主役ふたりは主人公だというのに非常にさえない感じですが、義理人情に厚く腹が減っても捕まえた犬を食うことも出来ずと、感情移入しやすいキャラクターに描かれています。この映画、出だしはそこそこ真面目なロボット特撮かなあと思ったら、主役のキャラクターとベタなギャグでどんどんコメディに行ってしまいました。
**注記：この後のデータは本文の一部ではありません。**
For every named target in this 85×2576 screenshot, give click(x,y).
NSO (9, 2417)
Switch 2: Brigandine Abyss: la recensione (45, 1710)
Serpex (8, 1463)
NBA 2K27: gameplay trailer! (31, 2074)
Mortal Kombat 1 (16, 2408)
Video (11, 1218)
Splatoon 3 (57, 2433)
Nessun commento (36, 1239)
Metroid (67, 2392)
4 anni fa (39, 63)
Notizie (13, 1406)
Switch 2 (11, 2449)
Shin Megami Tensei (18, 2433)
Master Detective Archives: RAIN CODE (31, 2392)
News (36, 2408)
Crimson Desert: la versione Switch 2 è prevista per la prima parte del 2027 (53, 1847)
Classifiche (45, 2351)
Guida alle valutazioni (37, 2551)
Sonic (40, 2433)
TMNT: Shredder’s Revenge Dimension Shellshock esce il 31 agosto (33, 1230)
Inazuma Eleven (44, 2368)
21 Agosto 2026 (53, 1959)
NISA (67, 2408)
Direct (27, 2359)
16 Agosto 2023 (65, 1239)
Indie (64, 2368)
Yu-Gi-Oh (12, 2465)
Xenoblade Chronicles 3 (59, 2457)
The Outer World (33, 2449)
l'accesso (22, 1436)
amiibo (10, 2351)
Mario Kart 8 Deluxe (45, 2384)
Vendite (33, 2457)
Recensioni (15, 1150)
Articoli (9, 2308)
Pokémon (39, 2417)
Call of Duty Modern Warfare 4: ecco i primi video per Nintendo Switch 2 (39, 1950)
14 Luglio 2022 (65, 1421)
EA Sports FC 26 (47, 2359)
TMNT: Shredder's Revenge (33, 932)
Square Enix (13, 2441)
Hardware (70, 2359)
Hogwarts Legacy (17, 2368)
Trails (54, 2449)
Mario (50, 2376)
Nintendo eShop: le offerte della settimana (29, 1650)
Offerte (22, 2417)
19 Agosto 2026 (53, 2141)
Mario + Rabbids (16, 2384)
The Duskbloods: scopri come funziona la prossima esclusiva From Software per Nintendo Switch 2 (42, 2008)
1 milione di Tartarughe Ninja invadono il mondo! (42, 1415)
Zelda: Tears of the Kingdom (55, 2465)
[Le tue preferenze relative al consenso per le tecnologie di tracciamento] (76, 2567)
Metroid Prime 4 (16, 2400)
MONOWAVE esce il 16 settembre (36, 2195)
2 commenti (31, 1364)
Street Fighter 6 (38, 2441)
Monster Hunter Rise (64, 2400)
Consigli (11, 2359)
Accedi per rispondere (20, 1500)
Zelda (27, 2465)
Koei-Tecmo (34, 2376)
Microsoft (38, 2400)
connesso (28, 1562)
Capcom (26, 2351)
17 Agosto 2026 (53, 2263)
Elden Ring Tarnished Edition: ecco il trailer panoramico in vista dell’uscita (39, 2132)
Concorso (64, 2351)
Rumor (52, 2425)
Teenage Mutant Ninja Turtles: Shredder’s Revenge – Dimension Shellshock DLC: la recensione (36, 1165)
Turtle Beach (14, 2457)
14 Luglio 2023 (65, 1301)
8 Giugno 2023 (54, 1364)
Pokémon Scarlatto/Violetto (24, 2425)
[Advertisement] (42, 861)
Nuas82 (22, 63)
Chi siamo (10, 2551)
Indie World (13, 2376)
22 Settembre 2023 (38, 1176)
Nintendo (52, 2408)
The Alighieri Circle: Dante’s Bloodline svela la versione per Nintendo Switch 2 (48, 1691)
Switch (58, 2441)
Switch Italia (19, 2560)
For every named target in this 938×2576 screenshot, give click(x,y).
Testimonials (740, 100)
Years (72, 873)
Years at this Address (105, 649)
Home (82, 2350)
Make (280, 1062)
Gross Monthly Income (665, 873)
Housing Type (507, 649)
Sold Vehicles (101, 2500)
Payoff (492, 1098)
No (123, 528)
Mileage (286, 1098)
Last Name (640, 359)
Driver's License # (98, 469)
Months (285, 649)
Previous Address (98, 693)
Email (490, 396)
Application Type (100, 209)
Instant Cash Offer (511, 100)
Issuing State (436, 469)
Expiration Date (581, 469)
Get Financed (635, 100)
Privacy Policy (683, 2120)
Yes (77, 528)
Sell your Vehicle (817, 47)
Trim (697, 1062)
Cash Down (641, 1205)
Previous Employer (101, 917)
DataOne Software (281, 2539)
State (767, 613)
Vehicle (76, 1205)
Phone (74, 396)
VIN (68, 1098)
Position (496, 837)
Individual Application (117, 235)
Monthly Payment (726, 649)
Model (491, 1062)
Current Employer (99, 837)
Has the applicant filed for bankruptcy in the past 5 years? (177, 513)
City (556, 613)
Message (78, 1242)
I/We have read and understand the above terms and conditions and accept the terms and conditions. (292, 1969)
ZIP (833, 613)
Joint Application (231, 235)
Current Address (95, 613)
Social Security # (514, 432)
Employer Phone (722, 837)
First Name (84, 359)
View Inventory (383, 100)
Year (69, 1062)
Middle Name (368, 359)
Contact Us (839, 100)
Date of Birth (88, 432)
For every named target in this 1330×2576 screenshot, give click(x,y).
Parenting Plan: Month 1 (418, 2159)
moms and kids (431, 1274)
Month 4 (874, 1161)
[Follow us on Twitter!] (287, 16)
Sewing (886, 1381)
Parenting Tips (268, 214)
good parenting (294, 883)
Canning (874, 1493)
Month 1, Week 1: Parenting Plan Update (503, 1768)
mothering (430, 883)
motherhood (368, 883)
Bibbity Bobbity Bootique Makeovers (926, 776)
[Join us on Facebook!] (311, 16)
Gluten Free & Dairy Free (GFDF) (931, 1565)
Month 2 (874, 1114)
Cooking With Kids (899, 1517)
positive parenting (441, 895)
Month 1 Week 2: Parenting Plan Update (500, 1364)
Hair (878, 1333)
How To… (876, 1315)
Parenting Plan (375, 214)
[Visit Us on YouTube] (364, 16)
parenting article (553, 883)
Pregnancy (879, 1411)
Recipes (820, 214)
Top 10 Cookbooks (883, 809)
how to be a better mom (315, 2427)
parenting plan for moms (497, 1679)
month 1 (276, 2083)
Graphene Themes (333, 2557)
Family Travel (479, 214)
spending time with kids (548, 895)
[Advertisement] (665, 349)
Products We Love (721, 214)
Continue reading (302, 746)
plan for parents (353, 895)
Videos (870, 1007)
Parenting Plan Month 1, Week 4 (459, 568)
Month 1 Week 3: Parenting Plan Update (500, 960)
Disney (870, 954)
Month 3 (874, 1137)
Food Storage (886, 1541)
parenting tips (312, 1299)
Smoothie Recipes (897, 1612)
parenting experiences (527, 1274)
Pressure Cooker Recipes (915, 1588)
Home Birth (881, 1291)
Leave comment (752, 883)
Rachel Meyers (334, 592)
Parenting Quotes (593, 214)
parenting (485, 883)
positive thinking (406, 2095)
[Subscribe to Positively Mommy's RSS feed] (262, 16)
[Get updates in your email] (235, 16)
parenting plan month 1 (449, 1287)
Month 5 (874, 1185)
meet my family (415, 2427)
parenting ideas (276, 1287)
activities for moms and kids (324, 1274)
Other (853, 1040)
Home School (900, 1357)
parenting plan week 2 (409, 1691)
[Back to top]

なんと言ってもかわいそうなのはパイオニア2号をやることになったサリー・イップ。「ウィーン!カチャッ!」というサウンド・エフェクトと共に、大道芸のパントマイムよろしくぎこちない動きをします。しかも、ろくな命令はされないし、ぶん投げられるは、瓦礫の下敷きにされるは、バラバラにされるは、腹に穴開けられるはと、いいことなしです。まだ前半の黒いボディはまだカッコいい・・・・・・・のですが、再改造されたマグマ大使のモル(もしくは銀色のモジモジくん)みたいな姿はちょっと(苦笑)。

新聞記者の役柄のトニー・レオンは、まるでクラーク・ケントのような実に地味な姿で出てきます。実際、私は最初トニー・レオンと気づきませんでした(笑)。しかも、やることなすことドジだらけ。どうも主役を超えられないような工作があるような気がしてなりません(笑)。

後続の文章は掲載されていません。